Terrorists cornered by Afrin op send coded messages to their base asking for help
Turkey’s Operation Olive Branch, conducted jointly with the Free Syrian Army (FSA), has thwarted the Kurdistan Workers’ Party’s (PKK) 30 year terror plan. The terrorist organizations plans to reach the Mediterranean through the Amanos Mountains has been stymied. The terrorists martyred many soldiers, police and civilians by infiltrating the Amanos Mountains via Afrin.
As the Turkish Armed Forces (TAF) advance as part of Operation Olive Branch and clear Afrin, the terrorists are being cornered. The terrorists who are stuck in the Hatay and Osmaniye countryside, located near Turkey’s southern border, are trapped as they cannot move into Afrin.

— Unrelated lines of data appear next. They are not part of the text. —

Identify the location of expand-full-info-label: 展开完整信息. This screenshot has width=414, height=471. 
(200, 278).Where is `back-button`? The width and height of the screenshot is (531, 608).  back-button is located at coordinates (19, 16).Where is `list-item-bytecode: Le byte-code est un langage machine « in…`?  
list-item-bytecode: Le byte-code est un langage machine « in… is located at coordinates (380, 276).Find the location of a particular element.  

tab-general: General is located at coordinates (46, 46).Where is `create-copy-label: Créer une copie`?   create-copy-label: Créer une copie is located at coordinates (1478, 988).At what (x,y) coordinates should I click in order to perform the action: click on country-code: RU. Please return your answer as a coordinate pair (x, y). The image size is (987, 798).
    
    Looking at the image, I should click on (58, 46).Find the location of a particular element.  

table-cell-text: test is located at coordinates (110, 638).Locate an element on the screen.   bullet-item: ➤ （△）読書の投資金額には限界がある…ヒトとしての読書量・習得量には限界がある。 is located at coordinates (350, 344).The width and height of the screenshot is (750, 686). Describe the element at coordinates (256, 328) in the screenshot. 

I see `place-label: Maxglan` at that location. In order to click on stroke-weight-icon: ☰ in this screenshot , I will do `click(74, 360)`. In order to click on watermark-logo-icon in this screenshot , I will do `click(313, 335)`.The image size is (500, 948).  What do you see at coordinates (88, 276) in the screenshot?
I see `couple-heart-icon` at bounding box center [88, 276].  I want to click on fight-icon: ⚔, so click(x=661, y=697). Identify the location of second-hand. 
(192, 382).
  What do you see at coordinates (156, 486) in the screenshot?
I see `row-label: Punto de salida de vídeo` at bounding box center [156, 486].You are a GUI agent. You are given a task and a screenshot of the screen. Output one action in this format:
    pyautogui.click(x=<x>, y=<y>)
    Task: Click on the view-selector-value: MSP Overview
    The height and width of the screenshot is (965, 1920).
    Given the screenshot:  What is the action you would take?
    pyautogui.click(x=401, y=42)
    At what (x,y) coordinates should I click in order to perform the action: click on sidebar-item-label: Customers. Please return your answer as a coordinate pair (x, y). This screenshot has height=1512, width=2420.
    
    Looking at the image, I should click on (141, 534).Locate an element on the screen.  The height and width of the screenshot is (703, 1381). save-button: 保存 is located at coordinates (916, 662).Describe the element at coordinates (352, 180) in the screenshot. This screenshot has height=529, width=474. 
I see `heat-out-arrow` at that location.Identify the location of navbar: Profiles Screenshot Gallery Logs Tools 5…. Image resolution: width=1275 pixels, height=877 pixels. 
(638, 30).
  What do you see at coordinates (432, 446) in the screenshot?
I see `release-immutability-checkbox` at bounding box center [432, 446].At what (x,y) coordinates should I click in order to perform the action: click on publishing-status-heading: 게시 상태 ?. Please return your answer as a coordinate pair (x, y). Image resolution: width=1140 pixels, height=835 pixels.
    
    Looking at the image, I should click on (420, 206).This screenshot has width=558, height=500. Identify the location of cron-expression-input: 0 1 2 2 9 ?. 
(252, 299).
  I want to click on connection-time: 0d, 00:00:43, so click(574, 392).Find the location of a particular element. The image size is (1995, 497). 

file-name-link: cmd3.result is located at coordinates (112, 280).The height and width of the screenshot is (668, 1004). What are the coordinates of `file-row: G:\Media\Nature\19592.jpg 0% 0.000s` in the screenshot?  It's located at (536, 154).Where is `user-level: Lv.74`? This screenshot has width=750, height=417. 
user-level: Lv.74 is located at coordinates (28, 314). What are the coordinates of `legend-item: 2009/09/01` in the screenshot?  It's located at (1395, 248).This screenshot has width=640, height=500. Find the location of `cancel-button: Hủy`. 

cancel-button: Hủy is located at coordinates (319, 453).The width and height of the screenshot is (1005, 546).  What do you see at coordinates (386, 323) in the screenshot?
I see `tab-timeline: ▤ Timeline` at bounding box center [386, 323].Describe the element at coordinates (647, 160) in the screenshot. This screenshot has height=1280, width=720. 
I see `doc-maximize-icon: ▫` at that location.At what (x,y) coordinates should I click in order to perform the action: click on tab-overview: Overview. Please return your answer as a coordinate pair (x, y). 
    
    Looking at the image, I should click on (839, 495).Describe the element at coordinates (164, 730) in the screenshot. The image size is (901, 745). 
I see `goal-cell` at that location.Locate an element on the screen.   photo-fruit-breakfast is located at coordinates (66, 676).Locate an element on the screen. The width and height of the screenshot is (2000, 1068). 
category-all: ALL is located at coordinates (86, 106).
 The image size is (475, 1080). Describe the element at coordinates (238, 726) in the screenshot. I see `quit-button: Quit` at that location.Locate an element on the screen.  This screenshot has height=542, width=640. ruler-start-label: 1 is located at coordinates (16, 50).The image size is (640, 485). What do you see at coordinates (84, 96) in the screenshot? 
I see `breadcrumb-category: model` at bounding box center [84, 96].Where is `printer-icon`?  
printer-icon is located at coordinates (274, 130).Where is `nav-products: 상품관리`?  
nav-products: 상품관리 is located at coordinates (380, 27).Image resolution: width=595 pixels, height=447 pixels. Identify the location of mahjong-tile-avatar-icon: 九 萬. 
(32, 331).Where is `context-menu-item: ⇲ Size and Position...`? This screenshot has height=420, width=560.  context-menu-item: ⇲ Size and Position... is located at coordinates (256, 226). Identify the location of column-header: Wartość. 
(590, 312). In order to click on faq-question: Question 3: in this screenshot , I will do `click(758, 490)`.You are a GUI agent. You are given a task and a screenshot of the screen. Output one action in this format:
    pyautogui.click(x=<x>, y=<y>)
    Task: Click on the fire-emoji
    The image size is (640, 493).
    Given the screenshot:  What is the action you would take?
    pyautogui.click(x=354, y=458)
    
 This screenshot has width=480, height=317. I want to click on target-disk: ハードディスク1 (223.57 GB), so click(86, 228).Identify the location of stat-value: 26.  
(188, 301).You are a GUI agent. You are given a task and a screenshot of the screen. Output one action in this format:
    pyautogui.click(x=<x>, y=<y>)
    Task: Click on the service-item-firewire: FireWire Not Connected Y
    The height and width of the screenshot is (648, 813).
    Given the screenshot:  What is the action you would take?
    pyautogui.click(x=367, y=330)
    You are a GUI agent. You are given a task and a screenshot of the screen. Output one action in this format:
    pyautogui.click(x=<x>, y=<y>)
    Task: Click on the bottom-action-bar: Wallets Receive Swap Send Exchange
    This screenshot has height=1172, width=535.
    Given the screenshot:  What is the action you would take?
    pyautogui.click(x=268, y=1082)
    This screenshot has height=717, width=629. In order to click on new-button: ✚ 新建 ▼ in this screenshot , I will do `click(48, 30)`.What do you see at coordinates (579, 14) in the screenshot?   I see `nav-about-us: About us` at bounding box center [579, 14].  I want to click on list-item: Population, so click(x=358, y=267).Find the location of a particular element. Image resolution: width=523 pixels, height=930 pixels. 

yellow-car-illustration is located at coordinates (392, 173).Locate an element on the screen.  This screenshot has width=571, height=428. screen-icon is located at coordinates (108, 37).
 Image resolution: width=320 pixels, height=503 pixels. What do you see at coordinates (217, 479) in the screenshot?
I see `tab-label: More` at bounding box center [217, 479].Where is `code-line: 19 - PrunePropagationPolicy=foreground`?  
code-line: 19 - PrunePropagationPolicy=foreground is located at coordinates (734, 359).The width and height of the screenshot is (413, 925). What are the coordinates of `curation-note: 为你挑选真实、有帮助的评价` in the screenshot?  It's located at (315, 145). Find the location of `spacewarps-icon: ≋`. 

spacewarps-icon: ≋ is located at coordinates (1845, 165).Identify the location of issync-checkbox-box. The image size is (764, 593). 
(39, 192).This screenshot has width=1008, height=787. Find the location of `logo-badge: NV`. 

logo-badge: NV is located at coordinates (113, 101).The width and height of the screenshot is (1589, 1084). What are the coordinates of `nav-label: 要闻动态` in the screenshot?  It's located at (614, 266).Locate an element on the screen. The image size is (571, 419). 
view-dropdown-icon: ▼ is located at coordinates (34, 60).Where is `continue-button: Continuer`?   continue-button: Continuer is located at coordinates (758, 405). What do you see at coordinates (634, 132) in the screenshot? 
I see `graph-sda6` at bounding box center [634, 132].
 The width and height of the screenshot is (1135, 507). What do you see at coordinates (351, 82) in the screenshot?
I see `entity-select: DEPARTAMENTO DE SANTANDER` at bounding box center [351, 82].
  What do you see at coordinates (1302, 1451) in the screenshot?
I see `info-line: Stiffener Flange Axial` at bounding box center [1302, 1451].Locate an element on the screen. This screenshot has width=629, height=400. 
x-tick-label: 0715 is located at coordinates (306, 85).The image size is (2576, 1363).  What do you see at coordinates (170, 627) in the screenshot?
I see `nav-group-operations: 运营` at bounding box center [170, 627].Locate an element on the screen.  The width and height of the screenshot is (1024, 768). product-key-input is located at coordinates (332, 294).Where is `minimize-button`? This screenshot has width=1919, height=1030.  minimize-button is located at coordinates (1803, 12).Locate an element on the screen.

Before the civil war broke out in Syria, the PKK infiltrated the Amanos Mountains through Hatay’s Hassa district. In this way, the terrorists martyred many soldiers, police and civilians in attacks in Hatay, Osmaniye, Gaziantep, Kahramanmaraş, Adıyaman and Malatya.
Once Afrin was occupied by the PKK/YPG, the terrorists spent the summer months infiltrating Turkey’s Hatay’s countryside and conducting attacks and the winter in Syria’s Rajo, Sheikh al-Hadid and Bulbul towns.
Intelligence units have discovered that 15 terrorists in the Amanos countryside, who could not return to Rajo because of Operation Olive Branch, sent coded messages to Qandil, saying that they were cornered and asking for help.
Northern Iraq’s Qandil Mountains have been a haven for PKK terrorists over the past few decades. Considered as the main base of the PKK, which control checkpoints and entrances to the mountains, the structuring in the area is used for cover and concealment by terrorists.
Operation Olive Branch was initiated on Jan. 20 in Afrin to establish security and stability, eliminate PKK/KCK/PYD-YPG and Daesh terrorists, and save locals from their oppression and cruelty.
The operation is being carried out under the framework of Turkey’s rights based on international law, UN Security Council resolutions, its self-defense rights under the UN charter, and respect for Syria's territorial integrity.
The military said it is putting the "utmost importance" on not harming any civilians.
Afrin has been a major hideout for the PYD/PKK since July 2012, when the Assad regime in Syria left the city to the terror group without putting up a fight.
The PKK is listed as a terrorist organization by Turkey, the European Union and the United States. The PKK has been conducting armed violence in the southeastern part of Turkey since 1984. More than 40,000 people, mostly civilians, have been killed in the three-decade long conflict.